#### [Text segment]
==================================================

It was the final day of our climbing trip. Three weeks of uninterrupted time together: me y mi hermano Jose.

I had introduced Jose to bigger, more complex forms of climbing, while he had mentored me in Spanish, my second language. We had shared a soggy tent, shivered through a few cold January nights, spent half our budget on alcohol, eaten like dirtbags. Laughing, learning. We had made a strong memory.

But it was just about over.

We planned to end our trip with an exclamation point: climbing Birdland (5.7+) in Red Rock Canyon, a five-pitch route that would take us higher than anything we’d climbed previous. The route had been recommended to us by a free-solo climber we met in Joshua Tree.

Jose had been sad to trade Joshua Tree, where we passed almost three weeks, for Las Vegas.

I had pushed for Vegas. I wanted Jose to get a taste of real multipitch climbing. I wanted to get high — something you can’t really do in Joshua Tree.

In the end, I’d won. We drove to Vegas for a few days.

Our final day, we slept late and headed in to climb Birdland around noon. We stopped at the First Pullout in the Red Rock Loop Road, to look at some of the beautiful rock formations, and see if we could glimpse some of the sport climbing crags — shorter, bolted cliffs.

The rock at the Calico Hills in Red Rock Canyon is filled with swerving  lines: undulating waves of red, white, and shades in between. Without hurry, Jose and I walked the trails off the pullout, breathing in cool, fresh air. Despite being so close to Las Vegas, a major city with plenty of pollution, Red Rock feels crisp.

Short video feature on Red Rock Canyon National Conservation Area

Walking back to la camioneta (our truck), three people around a small folding table waved us over. “Free food?!” they yelled. Dead broke after three weeks of too many cervezas, we swerved right over.

Two of the group were ambassadors for Climbstuff.com. The third, a guy in his late twenties or early thirties, was looking for people to climb with. We chatted for a bit while we ate bananas and tortillas.

“Well,” I say, “we were going to go climb Birdland, if you want to tag along. Multipitch.”

His face lights up, he thinks about it for a sec, and he says: “Yeah, that would be great! You guys got wheels? Just let me grab my stuff.”

==================================================

#### [Data extract]

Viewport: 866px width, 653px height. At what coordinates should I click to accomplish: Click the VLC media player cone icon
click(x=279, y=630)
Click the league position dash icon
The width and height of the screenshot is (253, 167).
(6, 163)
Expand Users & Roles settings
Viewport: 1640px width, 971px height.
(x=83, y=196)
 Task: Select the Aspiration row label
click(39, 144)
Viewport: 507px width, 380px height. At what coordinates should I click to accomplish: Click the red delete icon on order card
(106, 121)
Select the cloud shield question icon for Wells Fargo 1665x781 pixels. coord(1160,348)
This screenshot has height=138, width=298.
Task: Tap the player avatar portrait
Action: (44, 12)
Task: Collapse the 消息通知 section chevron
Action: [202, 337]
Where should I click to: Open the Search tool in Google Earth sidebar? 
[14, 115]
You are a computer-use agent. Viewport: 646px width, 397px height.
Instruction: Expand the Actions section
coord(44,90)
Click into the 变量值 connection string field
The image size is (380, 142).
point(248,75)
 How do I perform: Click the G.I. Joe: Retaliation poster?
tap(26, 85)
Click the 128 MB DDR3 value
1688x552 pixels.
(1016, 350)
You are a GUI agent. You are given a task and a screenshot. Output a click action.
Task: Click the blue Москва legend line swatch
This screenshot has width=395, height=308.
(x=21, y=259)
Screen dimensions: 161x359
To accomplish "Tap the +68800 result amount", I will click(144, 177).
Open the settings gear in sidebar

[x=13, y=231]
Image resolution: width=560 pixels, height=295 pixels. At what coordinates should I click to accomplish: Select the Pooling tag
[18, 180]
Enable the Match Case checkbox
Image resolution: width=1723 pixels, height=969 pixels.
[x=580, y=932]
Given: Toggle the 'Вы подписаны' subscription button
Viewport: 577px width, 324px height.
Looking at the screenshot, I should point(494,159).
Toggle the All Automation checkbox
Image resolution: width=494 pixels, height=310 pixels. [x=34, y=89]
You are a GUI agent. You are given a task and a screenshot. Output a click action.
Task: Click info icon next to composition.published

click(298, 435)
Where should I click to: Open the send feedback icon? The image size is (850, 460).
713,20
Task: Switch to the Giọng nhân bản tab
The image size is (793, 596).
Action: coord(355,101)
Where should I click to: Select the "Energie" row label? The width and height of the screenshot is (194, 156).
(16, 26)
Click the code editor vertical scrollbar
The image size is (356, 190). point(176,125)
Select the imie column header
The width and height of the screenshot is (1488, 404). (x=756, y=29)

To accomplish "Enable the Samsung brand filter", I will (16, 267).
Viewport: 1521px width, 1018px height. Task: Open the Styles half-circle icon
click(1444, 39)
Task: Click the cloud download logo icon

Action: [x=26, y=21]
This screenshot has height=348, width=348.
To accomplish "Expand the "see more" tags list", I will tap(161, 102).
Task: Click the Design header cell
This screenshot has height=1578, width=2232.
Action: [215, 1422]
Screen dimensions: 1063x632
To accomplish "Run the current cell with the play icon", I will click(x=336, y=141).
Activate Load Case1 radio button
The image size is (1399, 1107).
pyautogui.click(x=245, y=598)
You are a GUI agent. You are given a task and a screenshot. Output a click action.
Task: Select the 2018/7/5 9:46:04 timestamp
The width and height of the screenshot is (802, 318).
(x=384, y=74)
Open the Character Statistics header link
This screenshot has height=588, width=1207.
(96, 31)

==================================================

#### [What is asked]
Return the passage of the climbing trip narrative from "Our final day, we" up to and including "swerved right over.", copied word for word.

#### [Final result]
Our final day, we slept late and headed in to climb Birdland around noon. We stopped at the First Pullout in the Red Rock Loop Road, to look at some of the beautiful rock formations, and see if we could glimpse some of the sport climbing crags — shorter, bolted cliffs.

The rock at the Calico Hills in Red Rock Canyon is filled with swerving  lines: undulating waves of red, white, and shades in between. Without hurry, Jose and I walked the trails off the pullout, breathing in cool, fresh air. Despite being so close to Las Vegas, a major city with plenty of pollution, Red Rock feels crisp.

Short video feature on Red Rock Canyon National Conservation Area

Walking back to la camioneta (our truck), three people around a small folding table waved us over. “Free food?!” they yelled. Dead broke after three weeks of too many cervezas, we swerved right over.